When Germany’s 59 million voters go to the polls on Sunday it will be not so much to elect a government as to pick an opposition. While the conservative Christian Democrats (CDU), on 30 per cent in the polls, appear likely to take the chancellorship from Olaf Scholz and the Social Democrats (SPD), most attention will focus on the performance of far-right Alternative fur Deutschland (AfD).
The key question is whether the party can push its second-place 20 per cent poll share up five percentage points, meaning its leader Alice Weidel could create parliamentary problems for the government. There will be no seats in coalition for AfD: cooperation with them remains taboo, although the CDU, rattled by its rise, last month controversially leant on its parliamentary support for a vote restricting immigration.

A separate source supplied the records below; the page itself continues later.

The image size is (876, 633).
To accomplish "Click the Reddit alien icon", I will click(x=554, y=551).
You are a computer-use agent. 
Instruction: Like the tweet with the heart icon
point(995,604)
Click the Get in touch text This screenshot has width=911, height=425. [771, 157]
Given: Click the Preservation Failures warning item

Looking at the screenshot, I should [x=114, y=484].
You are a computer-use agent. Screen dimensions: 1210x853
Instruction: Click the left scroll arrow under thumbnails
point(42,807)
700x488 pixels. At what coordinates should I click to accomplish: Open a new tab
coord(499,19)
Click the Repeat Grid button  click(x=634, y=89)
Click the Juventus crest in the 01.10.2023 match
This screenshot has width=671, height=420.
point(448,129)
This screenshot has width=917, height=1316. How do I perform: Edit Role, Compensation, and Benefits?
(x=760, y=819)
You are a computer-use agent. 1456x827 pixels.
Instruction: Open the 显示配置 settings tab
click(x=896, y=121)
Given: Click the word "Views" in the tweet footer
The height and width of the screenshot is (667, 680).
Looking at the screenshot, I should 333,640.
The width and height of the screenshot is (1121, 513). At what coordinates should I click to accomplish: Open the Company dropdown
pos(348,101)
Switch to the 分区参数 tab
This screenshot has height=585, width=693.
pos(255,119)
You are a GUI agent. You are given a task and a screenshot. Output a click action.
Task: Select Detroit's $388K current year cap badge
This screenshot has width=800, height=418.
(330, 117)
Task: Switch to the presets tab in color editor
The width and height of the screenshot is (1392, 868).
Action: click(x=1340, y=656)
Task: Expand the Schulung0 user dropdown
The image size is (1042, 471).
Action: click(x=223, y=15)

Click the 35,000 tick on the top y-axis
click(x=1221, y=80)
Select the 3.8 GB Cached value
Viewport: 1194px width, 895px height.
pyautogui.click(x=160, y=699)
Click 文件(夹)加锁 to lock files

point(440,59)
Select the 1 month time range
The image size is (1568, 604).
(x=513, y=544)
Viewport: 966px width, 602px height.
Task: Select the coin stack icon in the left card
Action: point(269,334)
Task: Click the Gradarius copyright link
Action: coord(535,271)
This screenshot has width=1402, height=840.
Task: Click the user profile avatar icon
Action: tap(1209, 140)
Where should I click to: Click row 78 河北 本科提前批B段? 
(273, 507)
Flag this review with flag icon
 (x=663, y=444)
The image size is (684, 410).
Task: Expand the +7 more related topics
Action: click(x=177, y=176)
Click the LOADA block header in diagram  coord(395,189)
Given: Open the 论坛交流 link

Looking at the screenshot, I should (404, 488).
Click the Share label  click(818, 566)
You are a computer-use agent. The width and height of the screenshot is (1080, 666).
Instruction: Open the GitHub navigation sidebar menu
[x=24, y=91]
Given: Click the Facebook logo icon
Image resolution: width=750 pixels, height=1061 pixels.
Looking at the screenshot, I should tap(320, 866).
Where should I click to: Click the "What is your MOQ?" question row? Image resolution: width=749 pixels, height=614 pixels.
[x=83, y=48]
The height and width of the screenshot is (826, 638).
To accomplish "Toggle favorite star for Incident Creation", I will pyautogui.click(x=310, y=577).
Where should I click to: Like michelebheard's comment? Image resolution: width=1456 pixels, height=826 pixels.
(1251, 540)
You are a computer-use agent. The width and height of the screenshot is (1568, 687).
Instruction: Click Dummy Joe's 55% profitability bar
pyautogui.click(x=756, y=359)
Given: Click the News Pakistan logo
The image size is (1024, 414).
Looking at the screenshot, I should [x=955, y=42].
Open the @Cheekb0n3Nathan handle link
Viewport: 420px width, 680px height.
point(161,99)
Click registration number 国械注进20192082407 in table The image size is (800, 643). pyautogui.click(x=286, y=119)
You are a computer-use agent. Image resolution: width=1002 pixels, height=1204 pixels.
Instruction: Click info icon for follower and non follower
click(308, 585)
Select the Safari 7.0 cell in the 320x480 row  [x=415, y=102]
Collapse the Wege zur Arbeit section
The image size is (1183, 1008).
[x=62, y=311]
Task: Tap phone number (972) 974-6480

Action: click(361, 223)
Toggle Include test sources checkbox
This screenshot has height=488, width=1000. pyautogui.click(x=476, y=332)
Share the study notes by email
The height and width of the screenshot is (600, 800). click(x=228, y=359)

Rivals accused CDU leader Friedrich Merz of “opening the doors to hell” – echoes, they said, of conservative pacts with the Nazis that ended pre-War democracy. It prompted widespread anti-AfD protests. So far, neither the supposed breakthrough in acceptability on the right nor the bizarre endorsement from Trump acolyte Elon Musk seem to have given the AfD its desired extra poll boost.
The AfD successfully wrote the election’s central narrative on immigration, effectively accusing Scholz of being responsible for a number of brutal attacks involving asylum seekers. The SPD, which would have preferred to fight on the lacklustre economic front, had no real response.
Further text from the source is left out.